## Work instructions
Reproduce the material below with every "Instruction" swapped for "Command" and nothing else altered.

## Supplied information
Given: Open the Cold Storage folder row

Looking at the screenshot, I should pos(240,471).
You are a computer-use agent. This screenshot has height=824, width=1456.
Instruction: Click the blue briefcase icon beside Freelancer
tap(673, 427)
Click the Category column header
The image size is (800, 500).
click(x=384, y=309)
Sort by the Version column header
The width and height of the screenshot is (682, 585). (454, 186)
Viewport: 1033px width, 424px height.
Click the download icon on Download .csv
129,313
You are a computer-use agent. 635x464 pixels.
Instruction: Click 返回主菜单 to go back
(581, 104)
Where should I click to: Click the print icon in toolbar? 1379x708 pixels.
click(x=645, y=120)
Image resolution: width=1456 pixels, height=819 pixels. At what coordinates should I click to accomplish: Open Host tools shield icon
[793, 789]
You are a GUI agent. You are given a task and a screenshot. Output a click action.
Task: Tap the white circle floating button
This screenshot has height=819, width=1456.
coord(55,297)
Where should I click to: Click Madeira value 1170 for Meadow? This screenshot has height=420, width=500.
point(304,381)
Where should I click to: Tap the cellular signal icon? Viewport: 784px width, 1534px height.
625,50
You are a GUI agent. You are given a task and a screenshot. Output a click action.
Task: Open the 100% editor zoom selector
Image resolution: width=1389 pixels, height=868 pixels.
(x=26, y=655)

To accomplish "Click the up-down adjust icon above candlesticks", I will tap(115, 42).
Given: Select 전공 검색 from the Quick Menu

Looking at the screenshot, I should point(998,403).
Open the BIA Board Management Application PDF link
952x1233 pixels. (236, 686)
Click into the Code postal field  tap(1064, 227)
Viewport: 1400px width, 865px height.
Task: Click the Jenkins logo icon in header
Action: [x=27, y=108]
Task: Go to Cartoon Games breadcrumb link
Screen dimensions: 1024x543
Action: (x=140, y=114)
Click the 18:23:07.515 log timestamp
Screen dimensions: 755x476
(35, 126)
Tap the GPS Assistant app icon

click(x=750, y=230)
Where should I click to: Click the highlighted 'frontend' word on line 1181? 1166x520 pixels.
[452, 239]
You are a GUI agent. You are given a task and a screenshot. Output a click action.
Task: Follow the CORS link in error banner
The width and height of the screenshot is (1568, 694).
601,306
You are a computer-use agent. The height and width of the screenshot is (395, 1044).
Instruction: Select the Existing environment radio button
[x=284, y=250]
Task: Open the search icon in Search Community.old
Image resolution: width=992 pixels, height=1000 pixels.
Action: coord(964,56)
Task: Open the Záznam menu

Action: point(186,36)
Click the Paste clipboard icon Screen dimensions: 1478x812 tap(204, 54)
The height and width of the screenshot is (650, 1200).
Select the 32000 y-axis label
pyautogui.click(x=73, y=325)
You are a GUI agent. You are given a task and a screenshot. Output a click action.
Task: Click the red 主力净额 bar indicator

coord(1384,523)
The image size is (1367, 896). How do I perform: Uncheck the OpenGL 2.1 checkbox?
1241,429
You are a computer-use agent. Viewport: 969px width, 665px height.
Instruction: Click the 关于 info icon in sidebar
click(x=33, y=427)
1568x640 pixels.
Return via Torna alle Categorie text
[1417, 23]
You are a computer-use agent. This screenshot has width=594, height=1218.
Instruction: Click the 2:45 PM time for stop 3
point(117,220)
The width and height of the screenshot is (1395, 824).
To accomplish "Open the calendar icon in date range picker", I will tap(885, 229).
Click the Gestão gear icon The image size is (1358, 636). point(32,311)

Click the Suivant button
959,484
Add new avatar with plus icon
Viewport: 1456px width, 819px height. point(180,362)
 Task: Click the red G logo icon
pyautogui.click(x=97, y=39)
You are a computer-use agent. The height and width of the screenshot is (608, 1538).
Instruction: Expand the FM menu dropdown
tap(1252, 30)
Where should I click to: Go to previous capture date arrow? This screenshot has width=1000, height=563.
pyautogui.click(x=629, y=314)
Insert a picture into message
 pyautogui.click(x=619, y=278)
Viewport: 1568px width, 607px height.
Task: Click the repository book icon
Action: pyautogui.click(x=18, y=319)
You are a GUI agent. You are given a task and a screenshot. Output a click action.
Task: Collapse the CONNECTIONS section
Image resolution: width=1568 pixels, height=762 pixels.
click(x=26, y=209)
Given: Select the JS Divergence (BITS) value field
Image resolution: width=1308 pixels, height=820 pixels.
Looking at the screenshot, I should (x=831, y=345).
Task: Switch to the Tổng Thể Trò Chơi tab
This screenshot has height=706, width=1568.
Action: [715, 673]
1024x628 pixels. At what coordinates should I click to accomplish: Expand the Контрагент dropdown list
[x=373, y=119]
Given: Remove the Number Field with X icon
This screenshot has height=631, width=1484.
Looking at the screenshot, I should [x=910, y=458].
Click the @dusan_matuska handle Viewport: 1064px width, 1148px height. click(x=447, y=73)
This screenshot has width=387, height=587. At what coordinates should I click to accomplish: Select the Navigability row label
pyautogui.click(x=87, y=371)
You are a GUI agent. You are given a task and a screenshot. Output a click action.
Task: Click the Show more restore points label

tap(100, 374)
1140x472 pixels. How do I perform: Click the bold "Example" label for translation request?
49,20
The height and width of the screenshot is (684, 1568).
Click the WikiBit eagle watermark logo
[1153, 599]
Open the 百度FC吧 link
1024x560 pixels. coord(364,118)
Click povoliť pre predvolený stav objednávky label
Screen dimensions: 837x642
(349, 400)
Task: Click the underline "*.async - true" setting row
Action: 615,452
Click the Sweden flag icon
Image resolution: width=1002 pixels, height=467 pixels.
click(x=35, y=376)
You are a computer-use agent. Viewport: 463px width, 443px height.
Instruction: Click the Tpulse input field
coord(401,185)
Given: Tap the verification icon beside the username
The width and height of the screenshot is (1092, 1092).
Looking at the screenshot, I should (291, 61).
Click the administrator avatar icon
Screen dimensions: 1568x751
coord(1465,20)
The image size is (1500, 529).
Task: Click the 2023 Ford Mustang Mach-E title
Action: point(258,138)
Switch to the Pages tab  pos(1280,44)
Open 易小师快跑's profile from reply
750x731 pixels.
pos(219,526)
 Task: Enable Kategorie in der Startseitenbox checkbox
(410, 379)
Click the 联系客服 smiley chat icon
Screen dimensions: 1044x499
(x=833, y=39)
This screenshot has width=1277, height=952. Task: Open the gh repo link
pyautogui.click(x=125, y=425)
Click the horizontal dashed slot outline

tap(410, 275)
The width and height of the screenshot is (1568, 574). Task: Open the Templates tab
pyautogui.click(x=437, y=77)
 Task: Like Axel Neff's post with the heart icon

## Final result
Given: Open the Cold Storage folder row

Looking at the screenshot, I should pos(240,471).
You are a computer-use agent. This screenshot has height=824, width=1456.
Command: Click the blue briefcase icon beside Freelancer
tap(673, 427)
Click the Category column header
The image size is (800, 500).
click(x=384, y=309)
Sort by the Version column header
The width and height of the screenshot is (682, 585). (454, 186)
Viewport: 1033px width, 424px height.
Click the download icon on Download .csv
129,313
You are a computer-use agent. 635x464 pixels.
Command: Click 返回主菜单 to go back
(581, 104)
Where should I click to: Click the print icon in toolbar? 1379x708 pixels.
click(x=645, y=120)
Image resolution: width=1456 pixels, height=819 pixels. At what coordinates should I click to accomplish: Open Host tools shield icon
[793, 789]
You are a GUI agent. You are given a task and a screenshot. Output a click action.
Task: Tap the white circle floating button
This screenshot has height=819, width=1456.
coord(55,297)
Where should I click to: Click Madeira value 1170 for Meadow? This screenshot has height=420, width=500.
point(304,381)
Where should I click to: Tap the cellular signal icon? Viewport: 784px width, 1534px height.
625,50
You are a GUI agent. You are given a task and a screenshot. Output a click action.
Task: Open the 100% editor zoom selector
Image resolution: width=1389 pixels, height=868 pixels.
(x=26, y=655)

To accomplish "Click the up-down adjust icon above candlesticks", I will tap(115, 42).
Given: Select 전공 검색 from the Quick Menu

Looking at the screenshot, I should point(998,403).
Open the BIA Board Management Application PDF link
952x1233 pixels. (236, 686)
Click into the Code postal field  tap(1064, 227)
Viewport: 1400px width, 865px height.
Task: Click the Jenkins logo icon in header
Action: [x=27, y=108]
Task: Go to Cartoon Games breadcrumb link
Screen dimensions: 1024x543
Action: (x=140, y=114)
Click the 18:23:07.515 log timestamp
Screen dimensions: 755x476
(35, 126)
Tap the GPS Assistant app icon

click(x=750, y=230)
Where should I click to: Click the highlighted 'frontend' word on line 1181? 1166x520 pixels.
[452, 239]
You are a GUI agent. You are given a task and a screenshot. Output a click action.
Task: Follow the CORS link in error banner
The width and height of the screenshot is (1568, 694).
601,306
You are a computer-use agent. The height and width of the screenshot is (395, 1044).
Command: Select the Existing environment radio button
[x=284, y=250]
Task: Open the search icon in Search Community.old
Image resolution: width=992 pixels, height=1000 pixels.
Action: coord(964,56)
Task: Open the Záznam menu

Action: point(186,36)
Click the Paste clipboard icon Screen dimensions: 1478x812 tap(204, 54)
The height and width of the screenshot is (650, 1200).
Select the 32000 y-axis label
pyautogui.click(x=73, y=325)
You are a GUI agent. You are given a task and a screenshot. Output a click action.
Task: Click the red 主力净额 bar indicator

coord(1384,523)
The image size is (1367, 896). How do I perform: Uncheck the OpenGL 2.1 checkbox?
1241,429
You are a computer-use agent. Viewport: 969px width, 665px height.
Command: Click the 关于 info icon in sidebar
click(x=33, y=427)
1568x640 pixels.
Return via Torna alle Categorie text
[1417, 23]
You are a computer-use agent. This screenshot has width=594, height=1218.
Command: Click the 2:45 PM time for stop 3
point(117,220)
The width and height of the screenshot is (1395, 824).
To accomplish "Open the calendar icon in date range picker", I will tap(885, 229).
Click the Gestão gear icon The image size is (1358, 636). point(32,311)

Click the Suivant button
959,484
Add new avatar with plus icon
Viewport: 1456px width, 819px height. point(180,362)
 Task: Click the red G logo icon
pyautogui.click(x=97, y=39)
You are a computer-use agent. The height and width of the screenshot is (608, 1538).
Command: Expand the FM menu dropdown
tap(1252, 30)
Where should I click to: Go to previous capture date arrow? This screenshot has width=1000, height=563.
pyautogui.click(x=629, y=314)
Insert a picture into message
 pyautogui.click(x=619, y=278)
Viewport: 1568px width, 607px height.
Task: Click the repository book icon
Action: pyautogui.click(x=18, y=319)
You are a GUI agent. You are given a task and a screenshot. Output a click action.
Task: Collapse the CONNECTIONS section
Image resolution: width=1568 pixels, height=762 pixels.
click(x=26, y=209)
Given: Select the JS Divergence (BITS) value field
Image resolution: width=1308 pixels, height=820 pixels.
Looking at the screenshot, I should (x=831, y=345).
Task: Switch to the Tổng Thể Trò Chơi tab
This screenshot has height=706, width=1568.
Action: [715, 673]
1024x628 pixels. At what coordinates should I click to accomplish: Expand the Контрагент dropdown list
[x=373, y=119]
Given: Remove the Number Field with X icon
This screenshot has height=631, width=1484.
Looking at the screenshot, I should [x=910, y=458].
Click the @dusan_matuska handle Viewport: 1064px width, 1148px height. click(x=447, y=73)
This screenshot has width=387, height=587. At what coordinates should I click to accomplish: Select the Navigability row label
pyautogui.click(x=87, y=371)
You are a GUI agent. You are given a task and a screenshot. Output a click action.
Task: Click the Show more restore points label

tap(100, 374)
1140x472 pixels. How do I perform: Click the bold "Example" label for translation request?
49,20
The height and width of the screenshot is (684, 1568).
Click the WikiBit eagle watermark logo
[1153, 599]
Open the 百度FC吧 link
1024x560 pixels. coord(364,118)
Click povoliť pre predvolený stav objednávky label
Screen dimensions: 837x642
(349, 400)
Task: Click the underline "*.async - true" setting row
Action: 615,452
Click the Sweden flag icon
Image resolution: width=1002 pixels, height=467 pixels.
click(x=35, y=376)
You are a computer-use agent. Viewport: 463px width, 443px height.
Command: Click the Tpulse input field
coord(401,185)
Given: Tap the verification icon beside the username
The width and height of the screenshot is (1092, 1092).
Looking at the screenshot, I should (291, 61).
Click the administrator avatar icon
Screen dimensions: 1568x751
coord(1465,20)
The image size is (1500, 529).
Task: Click the 2023 Ford Mustang Mach-E title
Action: point(258,138)
Switch to the Pages tab  pos(1280,44)
Open 易小师快跑's profile from reply
750x731 pixels.
pos(219,526)
 Task: Enable Kategorie in der Startseitenbox checkbox
(410, 379)
Click the 联系客服 smiley chat icon
Screen dimensions: 1044x499
(x=833, y=39)
This screenshot has width=1277, height=952. Task: Open the gh repo link
pyautogui.click(x=125, y=425)
Click the horizontal dashed slot outline

tap(410, 275)
The width and height of the screenshot is (1568, 574). Task: Open the Templates tab
pyautogui.click(x=437, y=77)
 Task: Like Axel Neff's post with the heart icon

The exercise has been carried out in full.